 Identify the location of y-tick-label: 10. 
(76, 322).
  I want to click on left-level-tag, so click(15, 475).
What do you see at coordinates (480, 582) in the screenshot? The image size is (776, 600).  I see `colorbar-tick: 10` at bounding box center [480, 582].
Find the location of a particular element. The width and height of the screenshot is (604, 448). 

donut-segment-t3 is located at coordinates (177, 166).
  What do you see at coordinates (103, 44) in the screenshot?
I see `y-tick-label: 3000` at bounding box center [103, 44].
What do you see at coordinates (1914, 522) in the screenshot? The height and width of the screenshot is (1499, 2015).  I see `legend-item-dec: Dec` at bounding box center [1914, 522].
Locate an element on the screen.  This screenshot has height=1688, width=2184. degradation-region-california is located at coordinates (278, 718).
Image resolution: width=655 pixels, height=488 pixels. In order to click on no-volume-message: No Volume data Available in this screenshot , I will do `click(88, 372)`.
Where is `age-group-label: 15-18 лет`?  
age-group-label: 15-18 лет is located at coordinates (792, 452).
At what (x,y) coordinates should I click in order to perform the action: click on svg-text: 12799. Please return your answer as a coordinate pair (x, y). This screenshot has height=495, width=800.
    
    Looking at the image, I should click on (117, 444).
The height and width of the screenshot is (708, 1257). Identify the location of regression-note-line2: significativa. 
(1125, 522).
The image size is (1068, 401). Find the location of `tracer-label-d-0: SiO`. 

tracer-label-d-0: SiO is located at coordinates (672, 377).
# # # #
◆ **Work task**
Reproduce everything from the line containing "The image size is (1068, 401)." down to the end of the listing, word for word.

◆ **Solution for this exercise**
The image size is (1068, 401). Find the location of `tracer-label-d-0: SiO`. 

tracer-label-d-0: SiO is located at coordinates (672, 377).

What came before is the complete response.